:: DATASET ENTRIES ::
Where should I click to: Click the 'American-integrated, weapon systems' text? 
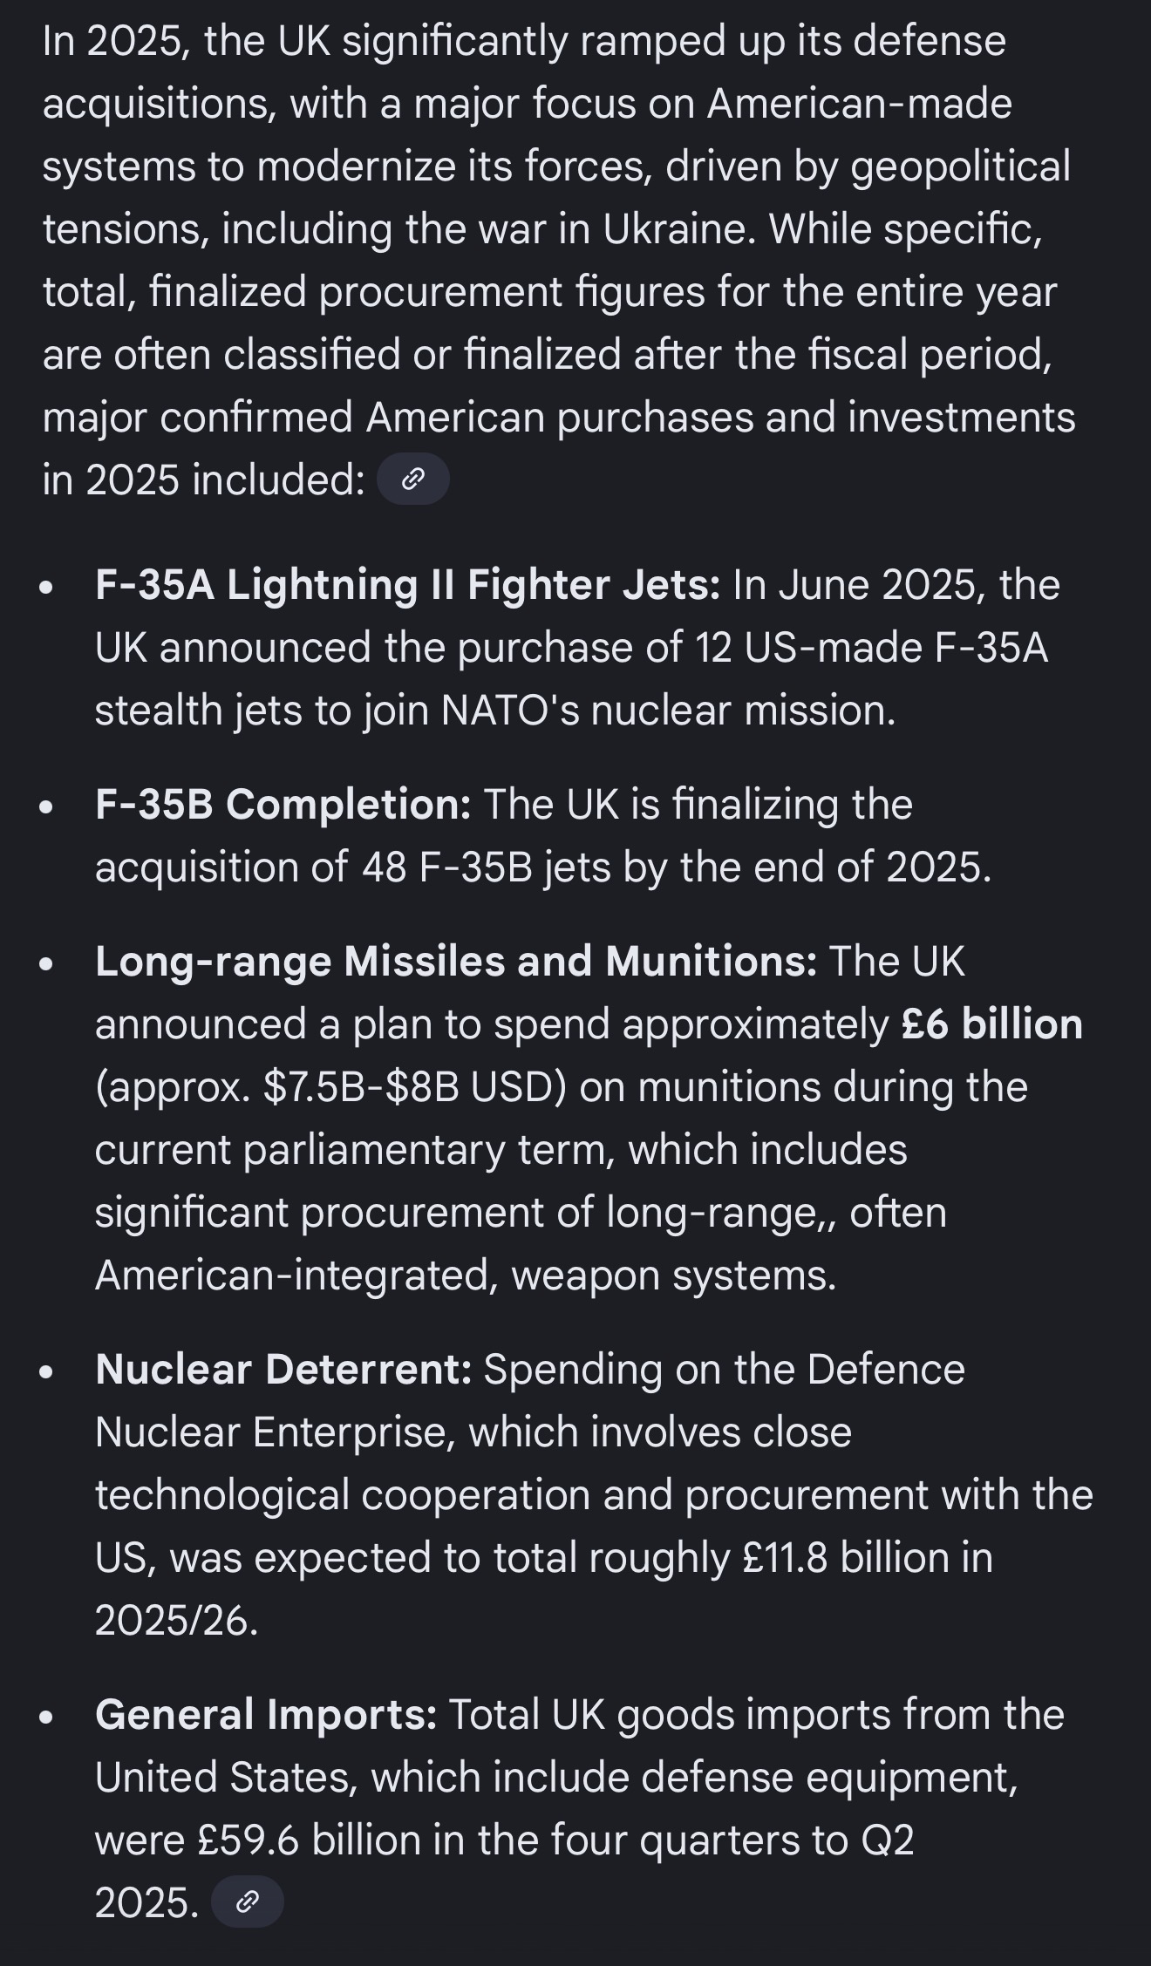(465, 1275)

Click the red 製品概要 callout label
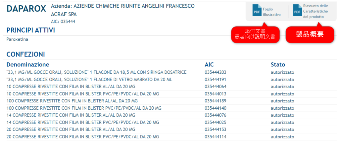coord(310,34)
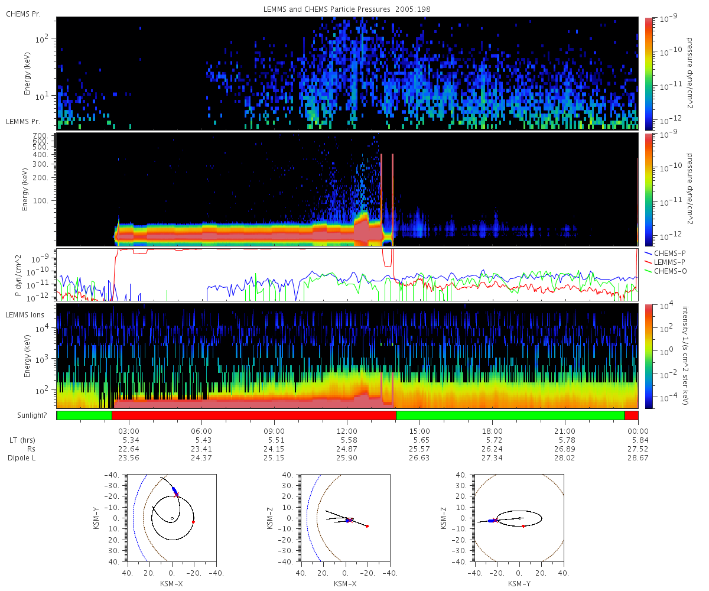The width and height of the screenshot is (709, 591).
Task: Click the 18:00 time axis label
Action: coord(492,431)
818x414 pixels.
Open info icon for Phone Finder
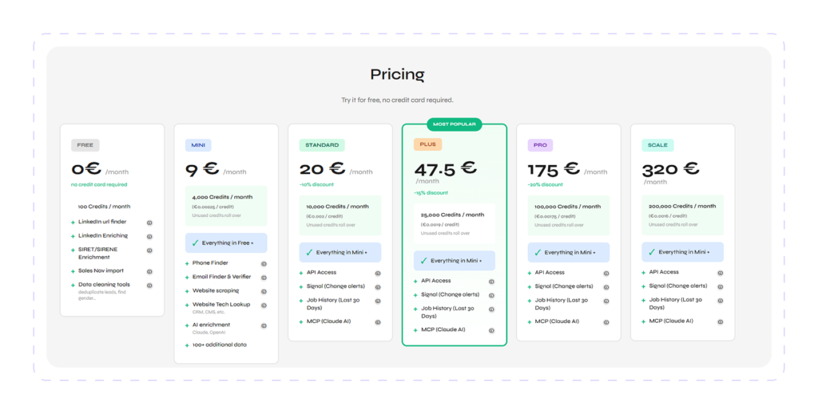pos(264,263)
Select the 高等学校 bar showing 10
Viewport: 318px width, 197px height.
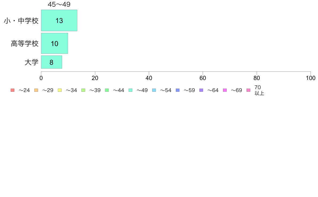tap(55, 43)
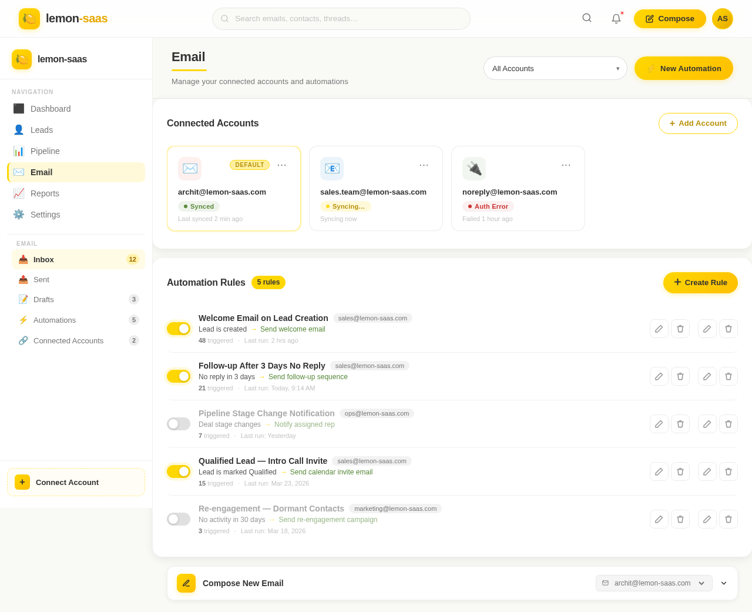Select the search icon in the header
752x612 pixels.
pos(586,18)
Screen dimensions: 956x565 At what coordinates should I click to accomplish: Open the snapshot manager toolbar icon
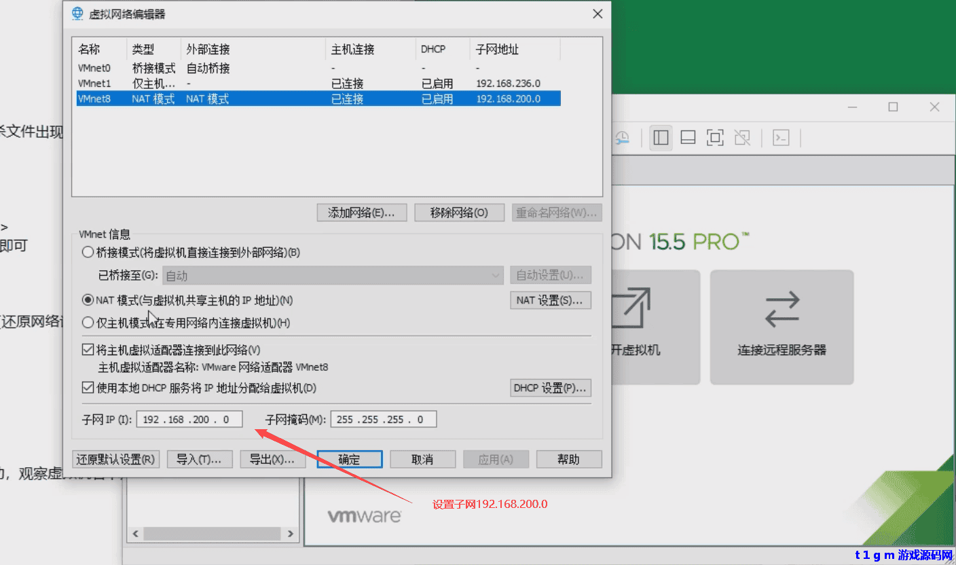click(622, 138)
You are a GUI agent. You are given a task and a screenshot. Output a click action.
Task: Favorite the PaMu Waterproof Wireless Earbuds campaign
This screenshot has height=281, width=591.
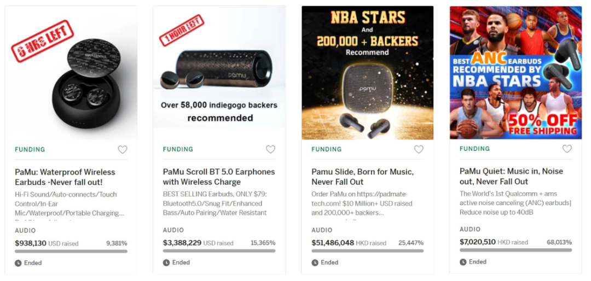pyautogui.click(x=123, y=149)
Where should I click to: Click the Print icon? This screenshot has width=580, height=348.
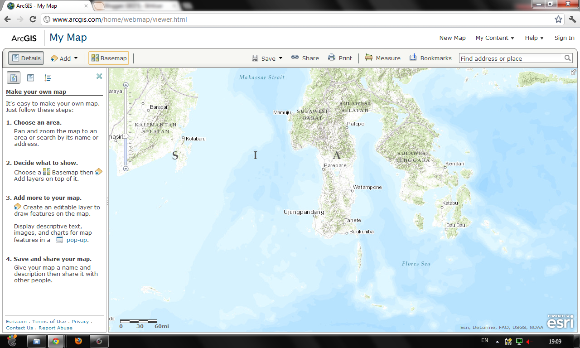[x=331, y=58]
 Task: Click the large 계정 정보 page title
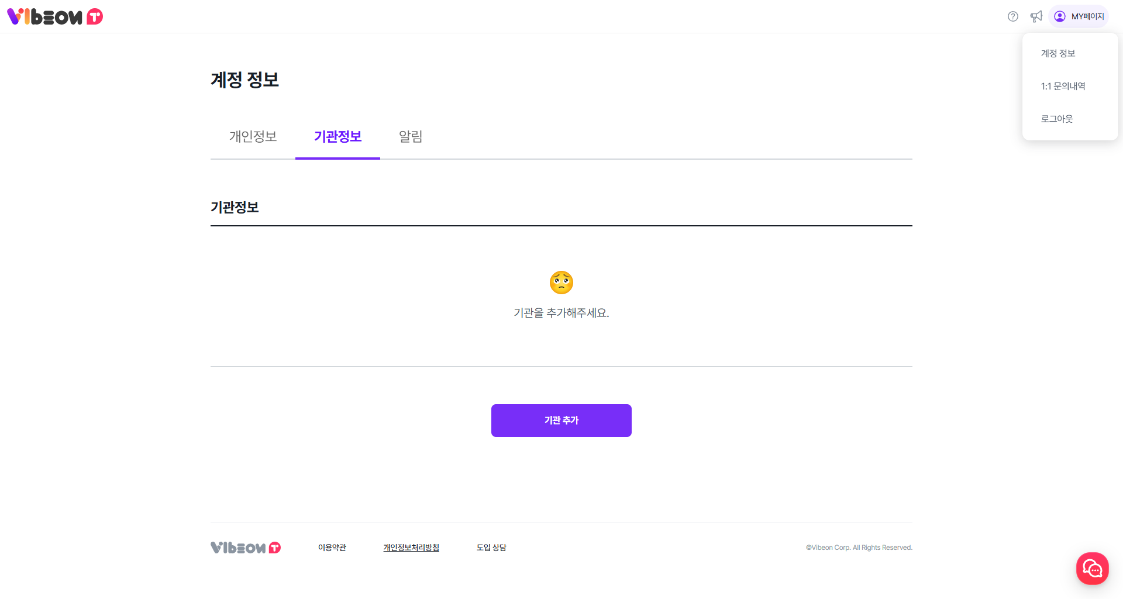pos(244,80)
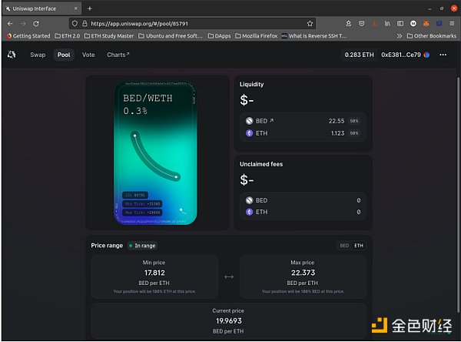Open the Firefox hamburger menu
Viewport: 461px width, 342px height.
point(451,23)
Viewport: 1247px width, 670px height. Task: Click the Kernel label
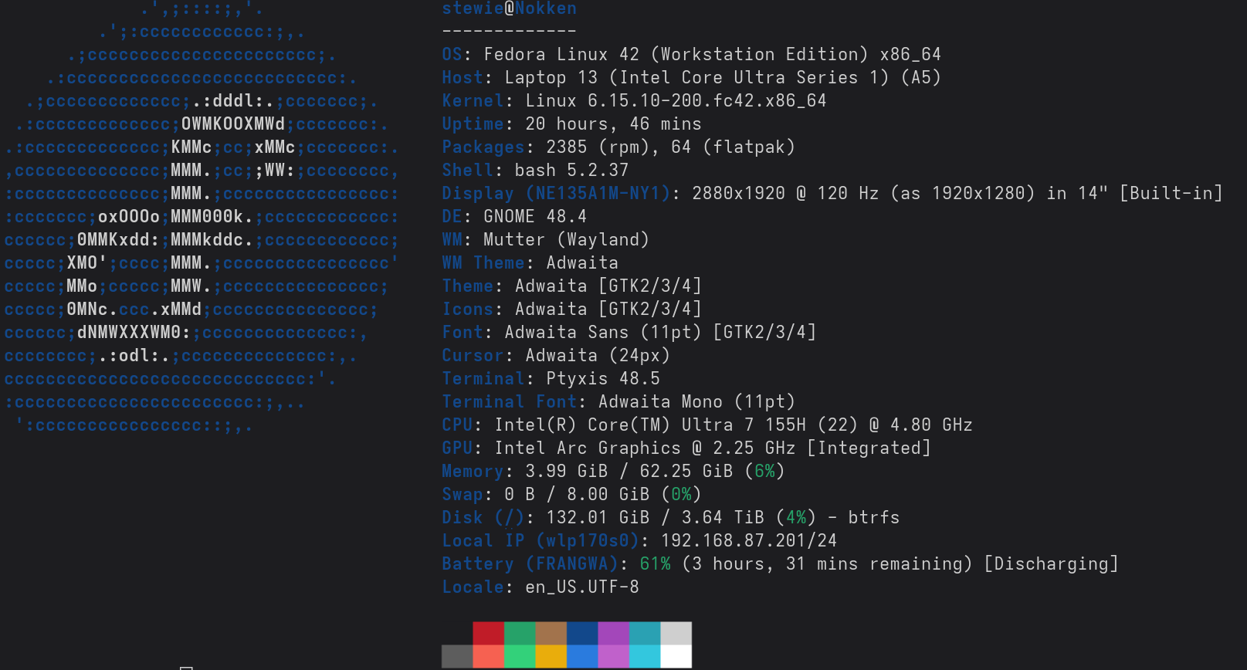472,101
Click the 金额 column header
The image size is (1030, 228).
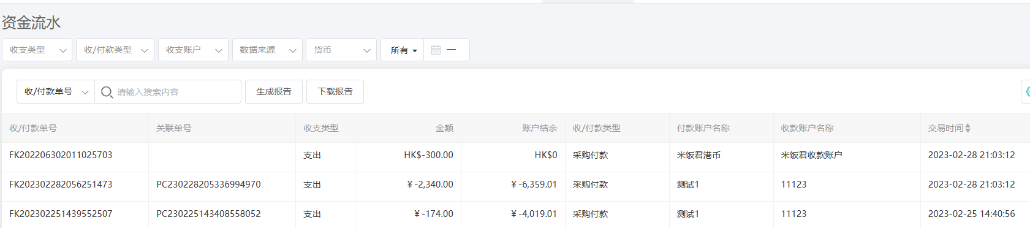(444, 128)
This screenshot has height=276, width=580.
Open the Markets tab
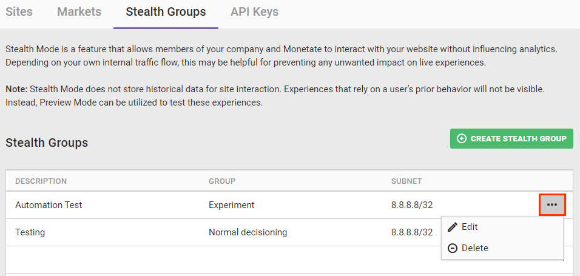point(79,12)
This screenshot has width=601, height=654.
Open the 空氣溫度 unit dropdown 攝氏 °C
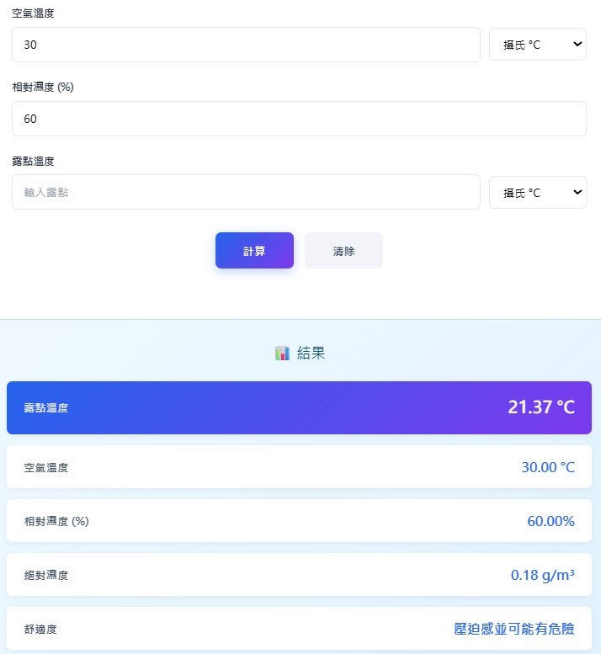coord(538,45)

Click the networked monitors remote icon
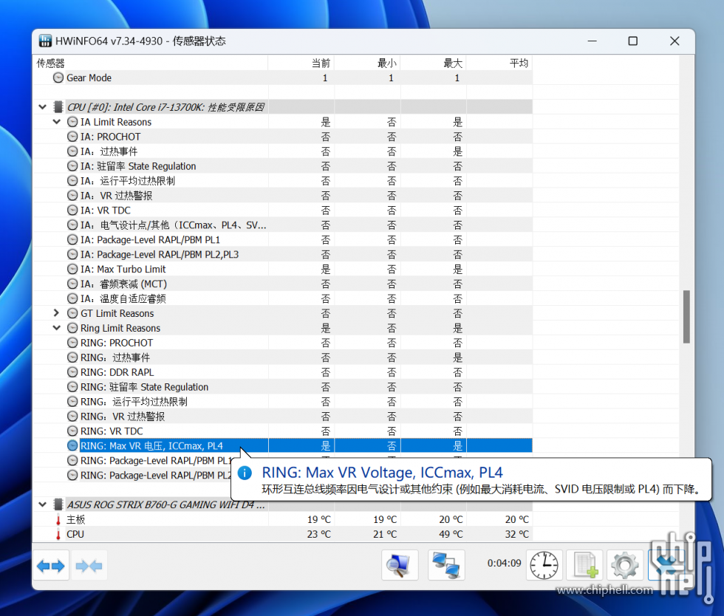pos(446,566)
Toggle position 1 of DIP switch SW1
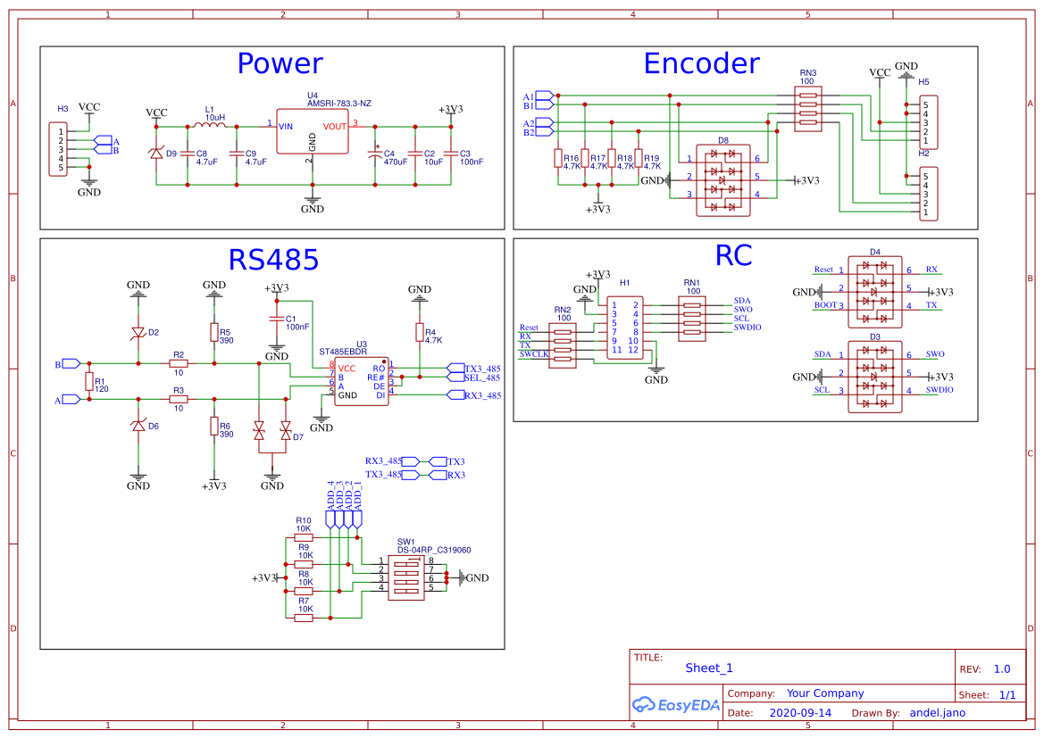 coord(406,563)
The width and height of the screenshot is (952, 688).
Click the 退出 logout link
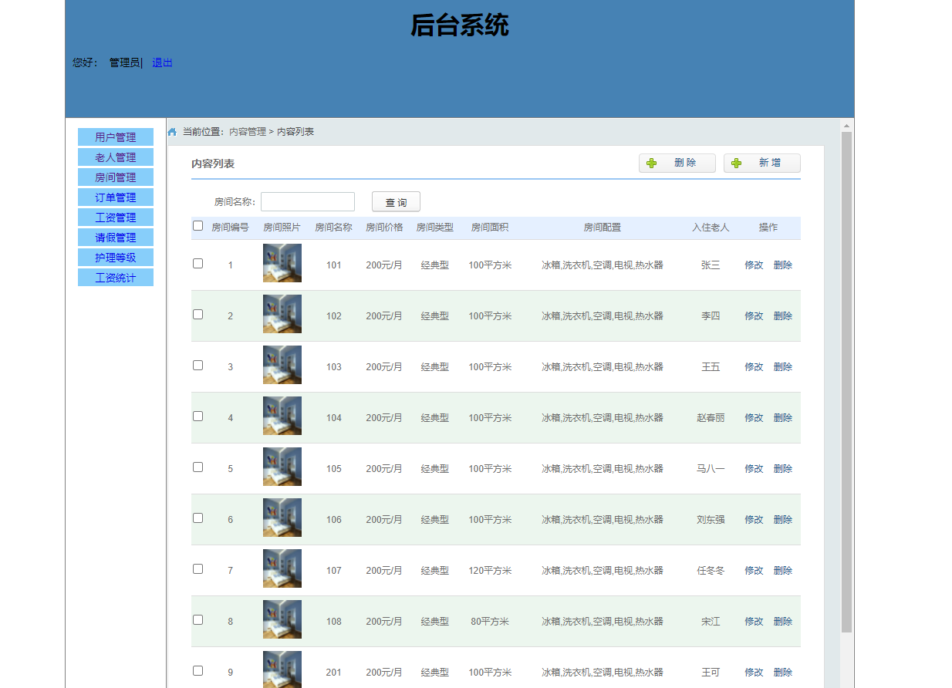(162, 62)
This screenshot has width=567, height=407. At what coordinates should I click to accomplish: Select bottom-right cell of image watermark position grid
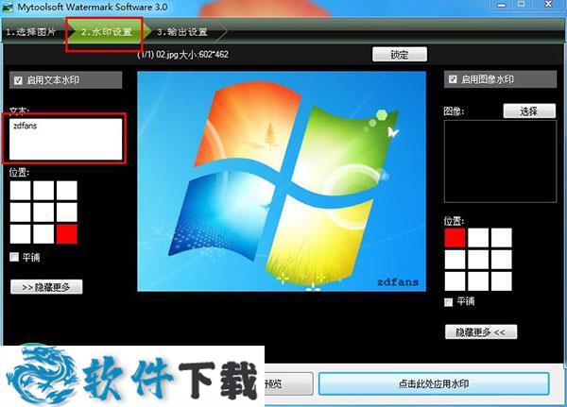(x=501, y=280)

:: ACTIVITY ::
Exactly the lines from the one containing "Click the 退出 logout link" through the last line of the data above should be output, both ends included, with every picture left out.

:: TASK RESULT ::
Click the 退出 logout link
(162, 62)
This screenshot has width=567, height=407. At what coordinates should I click to accomplish: Select bottom-right cell of image watermark position grid
(x=501, y=280)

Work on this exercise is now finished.